### Exercise details
Begin at the line of the records that contains "How do I perform: Click the 30" and stop after the line that contains "I will point(1449,579).". Write out those lines again with requests included, but scale the click coordinates in the answers by 1.1, rounding to whole numbers with halves rounded up, and leave every other number as it is.

### Supplied entries
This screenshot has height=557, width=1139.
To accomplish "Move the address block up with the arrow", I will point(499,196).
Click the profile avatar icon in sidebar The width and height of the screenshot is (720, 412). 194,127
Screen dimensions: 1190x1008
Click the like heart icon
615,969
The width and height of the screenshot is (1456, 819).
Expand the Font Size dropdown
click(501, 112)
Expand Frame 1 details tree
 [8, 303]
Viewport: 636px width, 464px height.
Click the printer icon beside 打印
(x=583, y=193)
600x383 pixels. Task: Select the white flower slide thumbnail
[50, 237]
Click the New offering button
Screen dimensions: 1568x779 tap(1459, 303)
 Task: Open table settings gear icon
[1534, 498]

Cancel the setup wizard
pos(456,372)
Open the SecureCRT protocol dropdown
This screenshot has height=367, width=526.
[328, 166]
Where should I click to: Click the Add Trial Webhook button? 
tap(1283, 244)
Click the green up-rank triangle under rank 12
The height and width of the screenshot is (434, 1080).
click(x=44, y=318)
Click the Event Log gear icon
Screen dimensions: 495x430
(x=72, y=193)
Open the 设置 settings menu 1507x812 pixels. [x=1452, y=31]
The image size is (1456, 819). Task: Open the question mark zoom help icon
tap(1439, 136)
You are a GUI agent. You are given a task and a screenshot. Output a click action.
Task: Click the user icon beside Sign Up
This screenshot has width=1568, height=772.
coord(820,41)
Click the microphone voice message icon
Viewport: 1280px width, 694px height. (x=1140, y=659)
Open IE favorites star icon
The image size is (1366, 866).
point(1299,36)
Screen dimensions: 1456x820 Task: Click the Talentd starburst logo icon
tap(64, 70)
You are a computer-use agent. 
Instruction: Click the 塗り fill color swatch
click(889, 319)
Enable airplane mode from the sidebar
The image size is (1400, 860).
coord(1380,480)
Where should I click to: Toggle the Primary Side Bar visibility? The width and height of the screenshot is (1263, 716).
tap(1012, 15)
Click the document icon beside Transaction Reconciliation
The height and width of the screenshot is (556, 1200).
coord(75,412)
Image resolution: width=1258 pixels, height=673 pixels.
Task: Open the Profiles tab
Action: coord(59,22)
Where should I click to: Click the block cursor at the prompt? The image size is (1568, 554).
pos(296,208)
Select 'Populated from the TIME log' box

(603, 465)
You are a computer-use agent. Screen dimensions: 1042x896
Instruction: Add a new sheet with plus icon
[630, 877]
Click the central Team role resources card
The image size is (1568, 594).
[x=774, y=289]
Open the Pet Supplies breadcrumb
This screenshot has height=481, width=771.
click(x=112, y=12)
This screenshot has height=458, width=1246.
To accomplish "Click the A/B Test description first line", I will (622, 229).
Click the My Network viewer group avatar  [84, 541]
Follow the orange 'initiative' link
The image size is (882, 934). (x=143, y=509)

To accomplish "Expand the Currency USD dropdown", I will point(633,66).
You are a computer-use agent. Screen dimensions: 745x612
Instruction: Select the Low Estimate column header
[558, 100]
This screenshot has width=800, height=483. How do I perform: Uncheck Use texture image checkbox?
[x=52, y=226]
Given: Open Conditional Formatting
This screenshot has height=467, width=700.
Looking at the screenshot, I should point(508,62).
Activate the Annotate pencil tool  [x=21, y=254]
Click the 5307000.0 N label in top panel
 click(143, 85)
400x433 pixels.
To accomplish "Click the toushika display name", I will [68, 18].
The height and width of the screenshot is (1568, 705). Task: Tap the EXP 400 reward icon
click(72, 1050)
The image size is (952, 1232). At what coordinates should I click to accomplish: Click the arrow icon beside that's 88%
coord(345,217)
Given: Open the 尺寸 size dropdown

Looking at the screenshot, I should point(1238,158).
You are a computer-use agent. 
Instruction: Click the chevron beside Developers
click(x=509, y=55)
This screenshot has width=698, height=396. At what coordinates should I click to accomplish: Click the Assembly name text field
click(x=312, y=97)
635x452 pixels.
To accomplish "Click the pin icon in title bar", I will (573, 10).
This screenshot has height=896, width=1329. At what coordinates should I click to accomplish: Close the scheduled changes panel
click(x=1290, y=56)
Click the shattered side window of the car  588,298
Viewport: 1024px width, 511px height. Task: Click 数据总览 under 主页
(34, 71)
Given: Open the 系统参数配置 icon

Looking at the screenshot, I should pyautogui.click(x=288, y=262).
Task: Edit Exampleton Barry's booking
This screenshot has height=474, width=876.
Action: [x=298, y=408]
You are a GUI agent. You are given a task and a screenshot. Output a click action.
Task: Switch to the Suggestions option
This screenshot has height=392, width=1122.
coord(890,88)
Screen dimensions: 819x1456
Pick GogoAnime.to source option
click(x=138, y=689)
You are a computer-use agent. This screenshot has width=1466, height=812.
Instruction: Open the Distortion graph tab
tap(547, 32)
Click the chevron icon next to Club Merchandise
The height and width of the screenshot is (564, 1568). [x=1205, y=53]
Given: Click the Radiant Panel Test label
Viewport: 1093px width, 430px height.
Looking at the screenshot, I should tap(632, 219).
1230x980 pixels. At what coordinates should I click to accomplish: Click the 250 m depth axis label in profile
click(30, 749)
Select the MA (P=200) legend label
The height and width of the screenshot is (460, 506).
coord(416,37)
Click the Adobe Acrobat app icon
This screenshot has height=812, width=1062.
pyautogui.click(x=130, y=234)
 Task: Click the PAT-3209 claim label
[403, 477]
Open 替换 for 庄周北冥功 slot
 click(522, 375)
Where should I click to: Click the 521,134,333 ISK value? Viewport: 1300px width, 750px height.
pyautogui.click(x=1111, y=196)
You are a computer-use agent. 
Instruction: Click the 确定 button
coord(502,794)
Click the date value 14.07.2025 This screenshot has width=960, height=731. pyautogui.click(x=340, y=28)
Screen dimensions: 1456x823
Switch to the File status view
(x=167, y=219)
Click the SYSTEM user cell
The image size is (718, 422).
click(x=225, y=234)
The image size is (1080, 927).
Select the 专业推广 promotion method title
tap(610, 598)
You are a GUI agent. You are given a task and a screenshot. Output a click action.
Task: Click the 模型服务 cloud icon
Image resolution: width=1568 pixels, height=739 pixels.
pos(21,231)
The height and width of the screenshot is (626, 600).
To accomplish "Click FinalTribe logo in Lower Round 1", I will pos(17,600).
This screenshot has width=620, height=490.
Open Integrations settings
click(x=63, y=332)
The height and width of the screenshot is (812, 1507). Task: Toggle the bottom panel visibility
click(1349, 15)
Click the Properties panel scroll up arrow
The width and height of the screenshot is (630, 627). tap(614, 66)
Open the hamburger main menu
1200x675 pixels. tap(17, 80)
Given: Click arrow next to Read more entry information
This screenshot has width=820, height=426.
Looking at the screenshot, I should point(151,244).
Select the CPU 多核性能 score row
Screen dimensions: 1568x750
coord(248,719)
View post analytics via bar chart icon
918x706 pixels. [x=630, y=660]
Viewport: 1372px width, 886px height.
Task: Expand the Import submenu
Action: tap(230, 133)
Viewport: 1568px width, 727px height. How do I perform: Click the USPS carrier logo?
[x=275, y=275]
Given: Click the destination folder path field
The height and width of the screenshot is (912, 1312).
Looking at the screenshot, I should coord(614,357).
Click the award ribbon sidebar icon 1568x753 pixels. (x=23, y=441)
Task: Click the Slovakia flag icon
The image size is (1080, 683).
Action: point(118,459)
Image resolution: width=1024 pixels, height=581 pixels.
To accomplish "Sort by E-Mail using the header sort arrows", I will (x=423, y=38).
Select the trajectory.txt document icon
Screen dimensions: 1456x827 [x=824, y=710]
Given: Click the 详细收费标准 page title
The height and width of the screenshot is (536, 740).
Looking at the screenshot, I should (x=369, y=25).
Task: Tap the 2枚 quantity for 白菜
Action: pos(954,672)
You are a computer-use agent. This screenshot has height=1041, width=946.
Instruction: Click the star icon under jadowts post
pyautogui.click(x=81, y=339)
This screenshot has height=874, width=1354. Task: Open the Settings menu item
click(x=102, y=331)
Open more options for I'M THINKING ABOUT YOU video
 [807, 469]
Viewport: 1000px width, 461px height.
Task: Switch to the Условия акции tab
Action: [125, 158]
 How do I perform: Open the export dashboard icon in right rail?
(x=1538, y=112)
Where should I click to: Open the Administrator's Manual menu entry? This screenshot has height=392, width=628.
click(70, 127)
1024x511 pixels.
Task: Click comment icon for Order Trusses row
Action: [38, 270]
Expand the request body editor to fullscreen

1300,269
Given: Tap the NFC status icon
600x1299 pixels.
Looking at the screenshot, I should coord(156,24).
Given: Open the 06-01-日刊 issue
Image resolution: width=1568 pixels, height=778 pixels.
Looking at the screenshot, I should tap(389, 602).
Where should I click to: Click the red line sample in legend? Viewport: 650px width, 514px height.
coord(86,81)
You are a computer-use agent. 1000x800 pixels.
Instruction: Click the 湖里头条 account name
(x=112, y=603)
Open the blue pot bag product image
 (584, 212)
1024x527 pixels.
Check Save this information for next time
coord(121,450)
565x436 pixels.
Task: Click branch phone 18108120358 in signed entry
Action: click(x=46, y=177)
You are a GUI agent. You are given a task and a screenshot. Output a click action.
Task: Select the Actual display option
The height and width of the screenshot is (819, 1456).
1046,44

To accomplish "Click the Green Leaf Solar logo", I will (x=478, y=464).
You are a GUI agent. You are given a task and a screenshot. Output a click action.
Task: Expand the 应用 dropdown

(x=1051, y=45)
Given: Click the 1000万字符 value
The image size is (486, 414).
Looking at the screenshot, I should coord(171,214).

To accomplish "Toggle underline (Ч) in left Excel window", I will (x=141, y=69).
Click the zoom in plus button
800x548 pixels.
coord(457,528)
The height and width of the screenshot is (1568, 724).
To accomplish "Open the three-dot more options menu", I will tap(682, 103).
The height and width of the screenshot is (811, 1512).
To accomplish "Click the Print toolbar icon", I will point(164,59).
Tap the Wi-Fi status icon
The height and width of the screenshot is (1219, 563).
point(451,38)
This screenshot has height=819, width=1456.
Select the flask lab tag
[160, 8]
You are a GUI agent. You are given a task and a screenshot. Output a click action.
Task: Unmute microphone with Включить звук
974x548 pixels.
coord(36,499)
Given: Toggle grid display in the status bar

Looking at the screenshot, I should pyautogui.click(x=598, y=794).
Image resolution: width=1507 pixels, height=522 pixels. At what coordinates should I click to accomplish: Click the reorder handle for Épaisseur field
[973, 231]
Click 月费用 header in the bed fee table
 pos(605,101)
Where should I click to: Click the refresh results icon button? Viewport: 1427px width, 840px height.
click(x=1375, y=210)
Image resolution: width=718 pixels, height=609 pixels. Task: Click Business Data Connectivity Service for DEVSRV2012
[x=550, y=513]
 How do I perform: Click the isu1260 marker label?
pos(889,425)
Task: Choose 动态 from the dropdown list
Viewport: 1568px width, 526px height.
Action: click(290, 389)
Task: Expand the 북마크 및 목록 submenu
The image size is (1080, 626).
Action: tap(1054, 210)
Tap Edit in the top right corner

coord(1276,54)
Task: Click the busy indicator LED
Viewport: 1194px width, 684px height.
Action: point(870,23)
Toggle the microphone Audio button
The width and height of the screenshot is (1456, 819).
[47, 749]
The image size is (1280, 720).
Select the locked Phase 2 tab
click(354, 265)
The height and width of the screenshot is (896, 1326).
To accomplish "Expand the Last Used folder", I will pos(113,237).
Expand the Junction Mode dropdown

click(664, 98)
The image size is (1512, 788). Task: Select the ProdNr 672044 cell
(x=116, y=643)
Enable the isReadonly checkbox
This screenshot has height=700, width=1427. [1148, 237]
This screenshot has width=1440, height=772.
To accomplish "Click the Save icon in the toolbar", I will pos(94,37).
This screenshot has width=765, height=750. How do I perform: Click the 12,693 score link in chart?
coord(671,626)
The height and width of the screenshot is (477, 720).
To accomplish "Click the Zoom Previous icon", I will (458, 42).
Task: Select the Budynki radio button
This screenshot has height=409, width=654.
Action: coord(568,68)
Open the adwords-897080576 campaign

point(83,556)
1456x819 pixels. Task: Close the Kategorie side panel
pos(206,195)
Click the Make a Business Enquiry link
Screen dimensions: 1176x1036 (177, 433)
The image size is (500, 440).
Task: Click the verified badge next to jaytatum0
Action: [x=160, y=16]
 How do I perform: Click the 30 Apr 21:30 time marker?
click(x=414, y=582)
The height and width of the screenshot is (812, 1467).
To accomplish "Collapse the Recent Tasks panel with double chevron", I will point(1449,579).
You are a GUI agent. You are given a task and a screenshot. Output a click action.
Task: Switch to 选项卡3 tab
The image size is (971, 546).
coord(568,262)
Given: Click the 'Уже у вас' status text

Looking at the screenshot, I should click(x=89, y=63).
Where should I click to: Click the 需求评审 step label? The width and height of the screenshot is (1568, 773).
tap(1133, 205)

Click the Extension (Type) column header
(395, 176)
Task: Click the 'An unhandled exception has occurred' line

### Result of the task
 How do I perform: Click the 30 Apr 21:30 time marker?
click(x=455, y=640)
The height and width of the screenshot is (812, 1467).
To accomplish "Collapse the Recent Tasks panel with double chevron", I will point(1594,637).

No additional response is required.